The first time I did push-ups, a couple of the trainers, astonished, asked point-blank, “You a man?” – the highest compliment for a female gym rat!

El in training 📸 El Guerra

Bruises: a badge of honour

There was a hint of madness in everyone training at the gym. Voluntarily annihilating your body in 90% humidity and suppressing the biological impulse for self-preservation requires you to be, at least partially, unhinged.

People often left class early, on the verge of throwing up. If your shins aren’t covered in bruises by the end, you aren’t training hard enough—because as Thais say, “no pain, no Muay Thai”. 

Despite my initial enthusiasm, the daily double training session that fighters adhere to was overly ambitious. I managed two sessions in one day once before resigning myself to a single session routine.

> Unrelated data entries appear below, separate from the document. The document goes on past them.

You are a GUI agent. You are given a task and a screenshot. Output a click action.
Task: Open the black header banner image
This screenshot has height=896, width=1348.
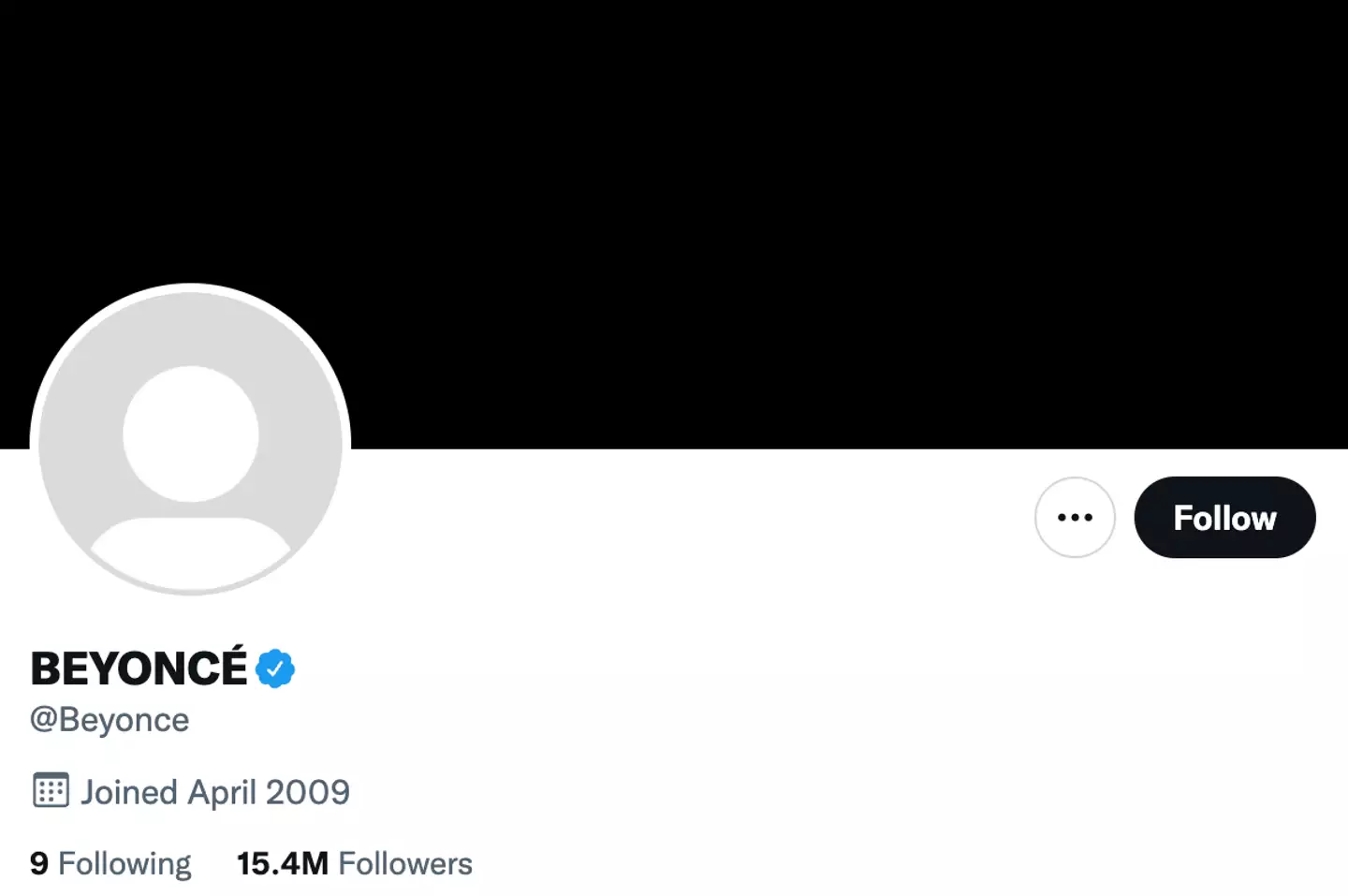[749, 187]
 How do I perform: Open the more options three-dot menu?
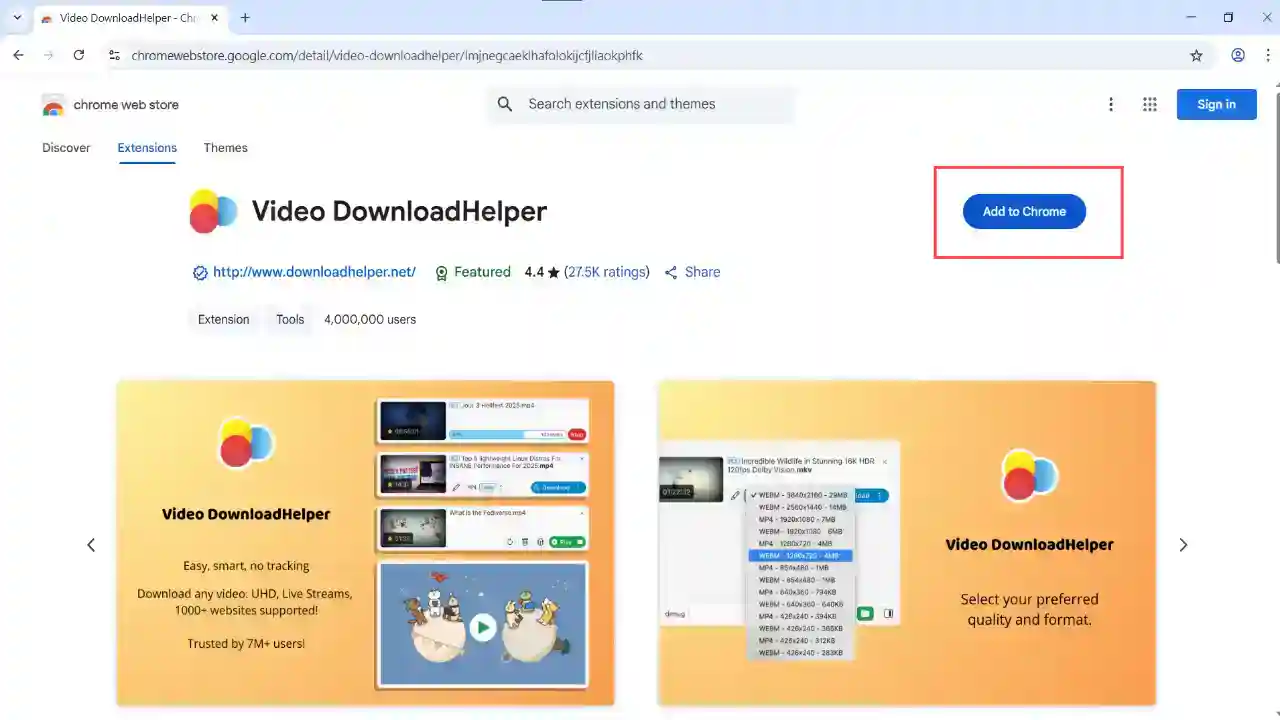pyautogui.click(x=1111, y=104)
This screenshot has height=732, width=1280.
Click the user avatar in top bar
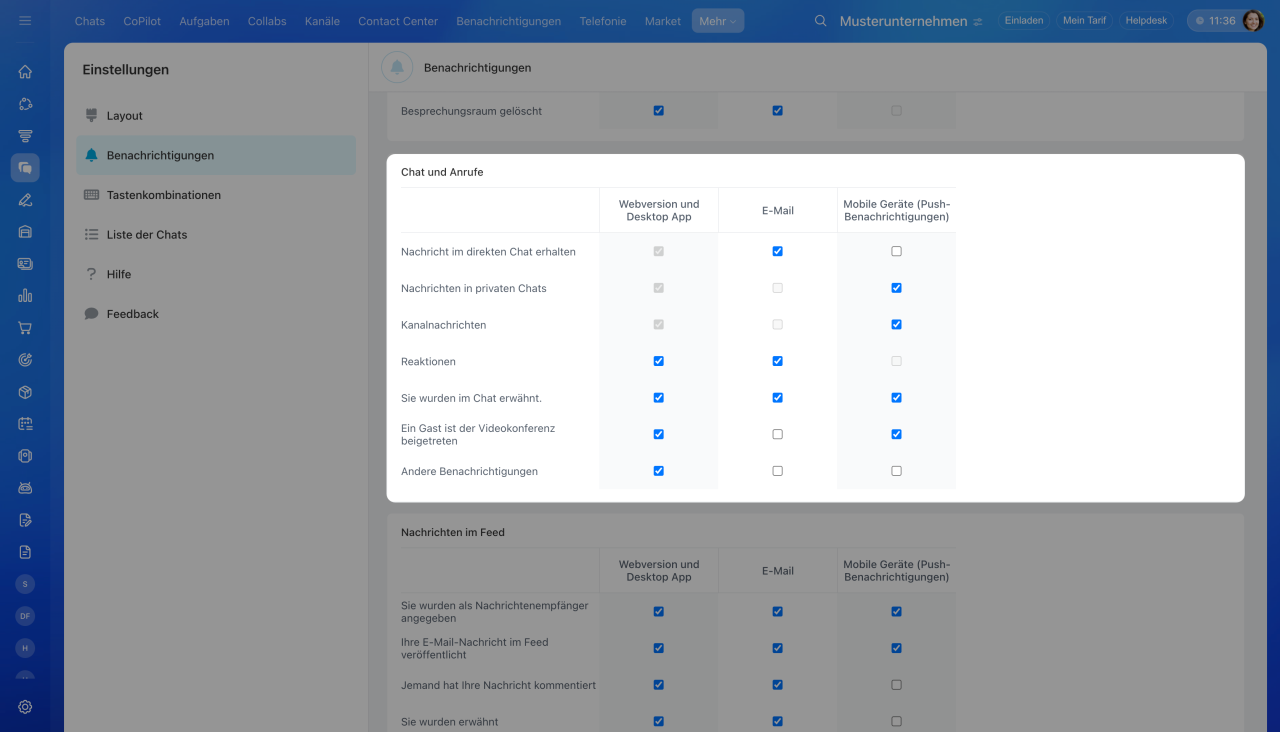[x=1253, y=21]
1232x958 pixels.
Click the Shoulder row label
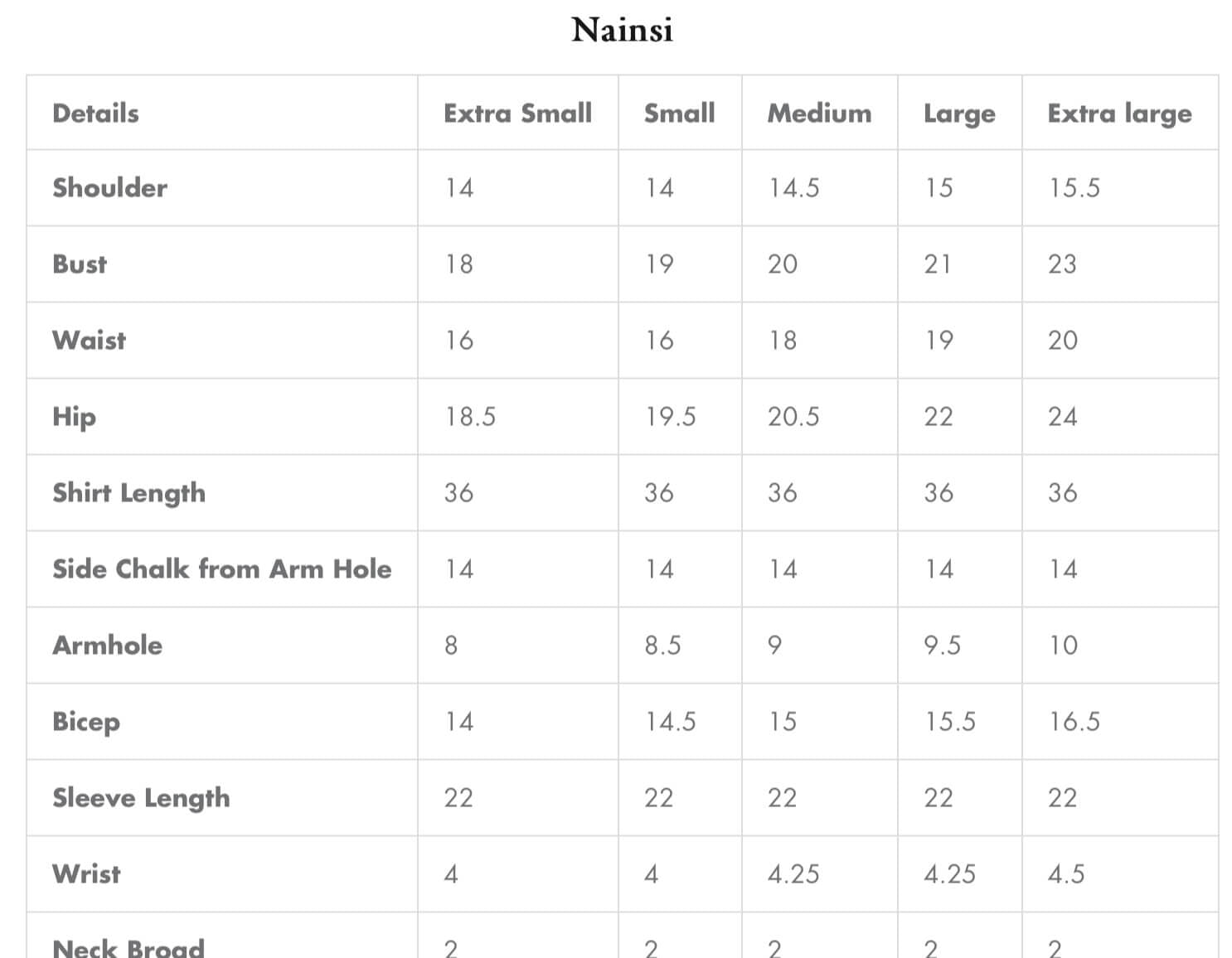click(109, 188)
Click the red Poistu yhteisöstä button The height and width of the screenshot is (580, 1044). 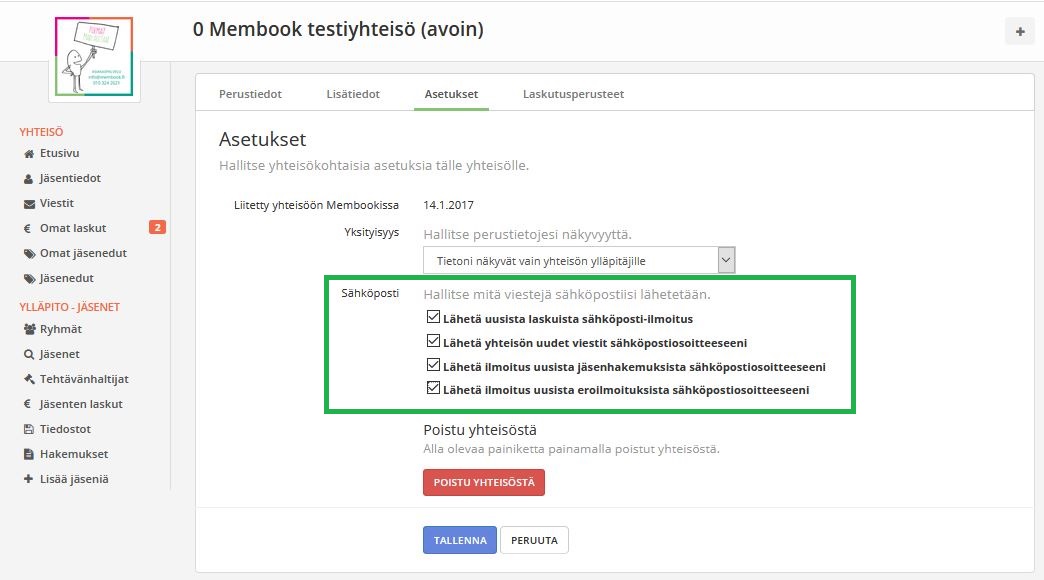(484, 482)
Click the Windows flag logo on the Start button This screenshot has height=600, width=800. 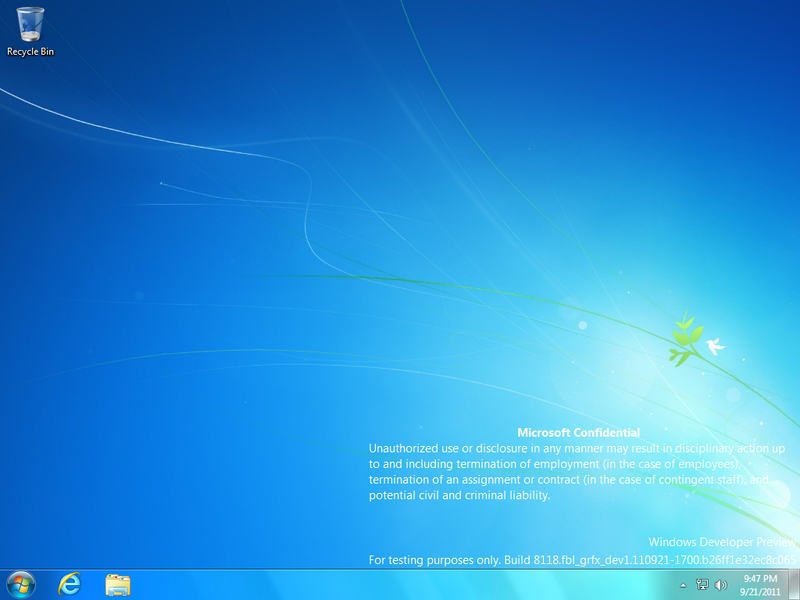(18, 585)
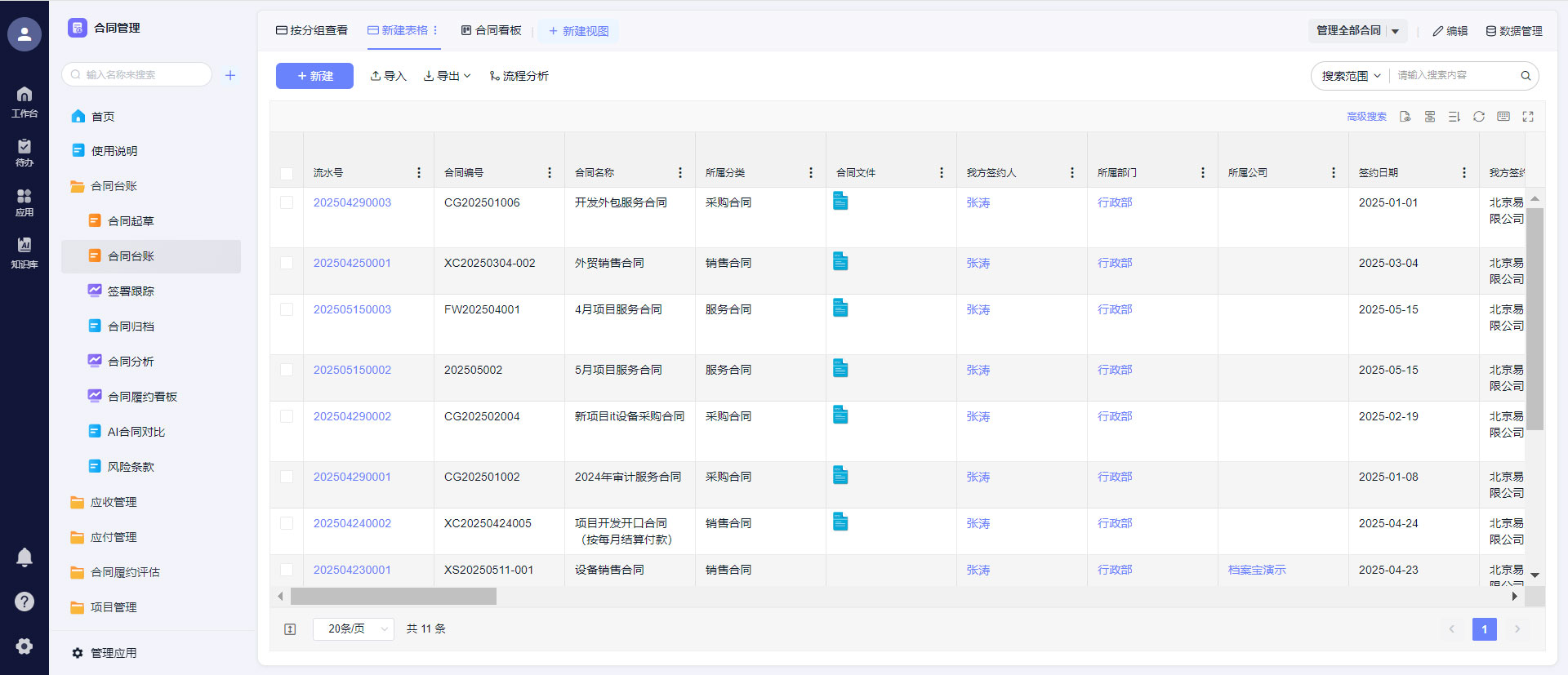Click the blue 新建 button
1568x675 pixels.
314,76
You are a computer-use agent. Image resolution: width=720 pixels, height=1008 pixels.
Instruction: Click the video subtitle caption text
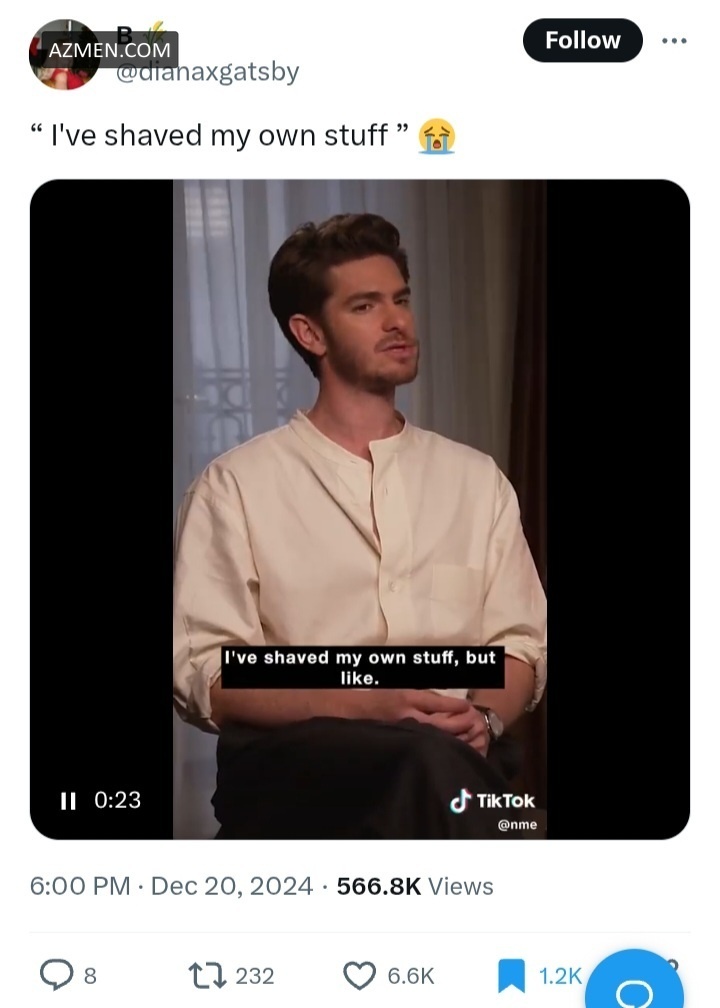[x=360, y=667]
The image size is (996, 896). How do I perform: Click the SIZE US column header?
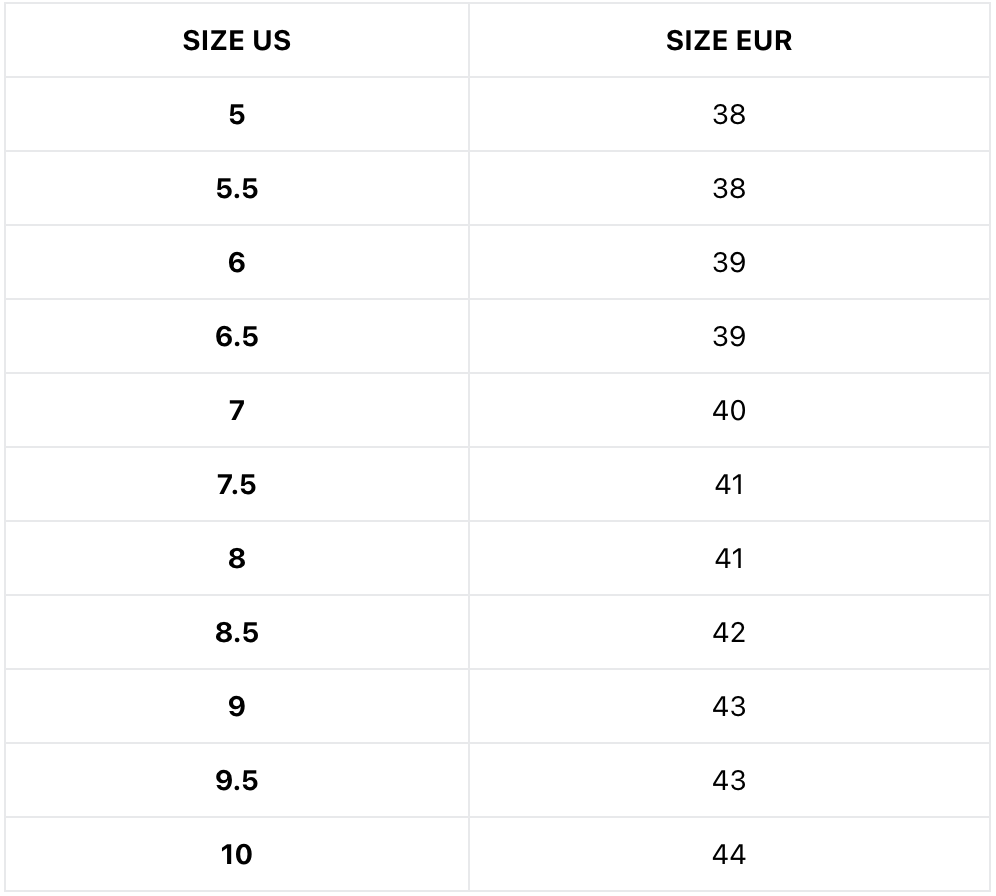(237, 41)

Pushing your physical limits can morph into a quasi-spiritual experience.

There’s something about the threat of being clocked square in the face that forces you into a flow state, so that two hours later you realise you’ve been fully present – an elusive feat for the seasoned office worker. Muay Thai isn’t just about fitness; it’s about cultivating mental clarity and locating the grit within you.